Diduga Jaringan Mafia Tanah, Utusan PT Pataka Rekayasa Kop Surat Kelurahan Mabar Hilir

Editor: Tim Redaksi author photo
Bagikan:
Komentar


PENGAWAL.ID | MEDAN - Praktik mafia tanah kembali menjadi sorotan publik. Kali ini, dugaan tersebut mencuat dalam kasus pengakuan lahan oleh PT Pataka Karya Sentosa di Kelurahan Mabar Hilir, Kecamatan Medan Deli, Kota Medan, yang mengundang kecurigaan sejumlah pihak karena diduga merekayasa dokumen dan kop surat resmi kelurahan, Jumat (25/7/2025).

Mediasi antara warga Lingkungan 2 dan 3 Kelurahan Mabar Hilir dengan perwakilan PT Pataka yang digelar di kantor Lurah Mabar Hilir berlangsung panas. Ironisnya, dalam pertemuan itu, pihak PT Pataka melalui kuasa hukumnya, Dian Silalahi, tidak dapat menunjukkan satu pun dokumen resmi kepemilikan atas tanah seluas 18 hektar yang mereka klaim.

Padahal, berdasarkan informasi yang dihimpun, PT Pataka Karya Sentosa yang beralamat di Jalan Pluit Raya No.70, Kelurahan Penjaringan, Jakarta Utara, telah dinyatakan tutup sejak tujuh tahun lalu. Namun, perusahaan itu kembali muncul dengan klaim atas tanah yang sempat berubah-ubah luasnya.

Awalnya, PT Pataka mengklaim memiliki lahan seluas 18 hektar. Namun dalam surat bernomor 025/SP/DL/III/2024 yang dikirim pada Maret 2024, luas klaim tersebut menyusut menjadi 10 hektar. Anehnya, setelah satu tahun lima bulan kemudian, luas lahan yang diklaim kembali menjadi 18 hektar.

Lebih mencurigakan lagi, saat mediasi berlangsung, pengacara PT Pataka justru menyampaikan permohonan maaf kepada Lurah Mabar Hilir, Bayu, atas penggunaan kop surat Kelurahan yang diduga telah direkayasa untuk mengundang pihak tertentu ke kantor Gubernur Sumatera Utara. Hal ini diperkuat oleh pernyataan Sekretaris Lurah (Seklur) yang menegaskan bahwa undangan resmi dari kelurahan hanya ditujukan kepada dua warga, yakni Kasim dan Tukidi.

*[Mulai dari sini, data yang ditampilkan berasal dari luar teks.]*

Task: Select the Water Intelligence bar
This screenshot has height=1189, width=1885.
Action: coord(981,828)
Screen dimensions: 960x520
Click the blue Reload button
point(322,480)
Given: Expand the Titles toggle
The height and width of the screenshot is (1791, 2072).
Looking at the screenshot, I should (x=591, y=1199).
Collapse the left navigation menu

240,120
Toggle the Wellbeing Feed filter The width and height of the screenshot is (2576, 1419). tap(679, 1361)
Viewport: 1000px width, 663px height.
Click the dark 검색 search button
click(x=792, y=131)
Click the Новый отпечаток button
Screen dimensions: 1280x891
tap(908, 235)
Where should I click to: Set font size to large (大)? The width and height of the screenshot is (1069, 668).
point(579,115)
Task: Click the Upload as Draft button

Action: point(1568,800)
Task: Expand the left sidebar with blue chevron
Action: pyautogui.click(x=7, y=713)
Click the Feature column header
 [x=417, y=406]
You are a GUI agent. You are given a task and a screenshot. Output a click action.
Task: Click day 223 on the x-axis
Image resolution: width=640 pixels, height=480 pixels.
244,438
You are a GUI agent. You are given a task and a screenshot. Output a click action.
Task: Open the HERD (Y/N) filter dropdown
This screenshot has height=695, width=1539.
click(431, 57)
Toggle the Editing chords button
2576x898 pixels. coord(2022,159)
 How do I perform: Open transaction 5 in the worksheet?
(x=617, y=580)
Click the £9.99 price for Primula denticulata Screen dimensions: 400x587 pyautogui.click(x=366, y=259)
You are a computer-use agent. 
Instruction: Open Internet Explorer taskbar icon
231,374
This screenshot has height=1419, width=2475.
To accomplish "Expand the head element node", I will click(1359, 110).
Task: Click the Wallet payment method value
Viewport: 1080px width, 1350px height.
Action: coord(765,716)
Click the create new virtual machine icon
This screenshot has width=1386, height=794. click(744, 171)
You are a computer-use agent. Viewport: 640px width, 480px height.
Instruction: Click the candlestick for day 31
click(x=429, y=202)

Sementara itu, perwakilan dari Kantor Gubernur Sumatera Utara menegaskan bahwa saat ini pengecekan sertifikat tanah dapat dilakukan secara digital melalui aplikasi “Sentuh Tanahku” milik Kementerian ATR/BPN atau melalui laman resmi bhumi.atrbpn.go.id. Artinya, validitas klaim PT Pataka seharusnya bisa diverifikasi dengan mudah, namun mereka tidak mampu membuktikannya.

Berdasarkan penelusuran terhadap dokumen Hak Guna Bangunan (HGB) yang diklaim oleh PT Pataka, ditemukan sejumlah kejanggalan. Misalnya, HGB No.0029 yang tercatat seluas 59.037 m² ternyata hanya seluas 6.738 m² menurut data BPN, dan lokasinya pun bukan di atas tanah warga. Hal serupa terjadi pada HGB No.0336 yang diklaim seluas 36.421 m² namun faktanya hanya 1.000 m², dan bukan di lokasi warga. Adapun HGB No.0337 seluas 5.034 m² ternyata tidak memiliki data persil alias tidak terdaftar.

Kendati demikian, dalam pernyataannya di kantor lurah, pengacara PT Pataka tetap bersikukuh bahwa pihaknya memiliki sepuluh surat HGB sebagai bukti hak atas tanah.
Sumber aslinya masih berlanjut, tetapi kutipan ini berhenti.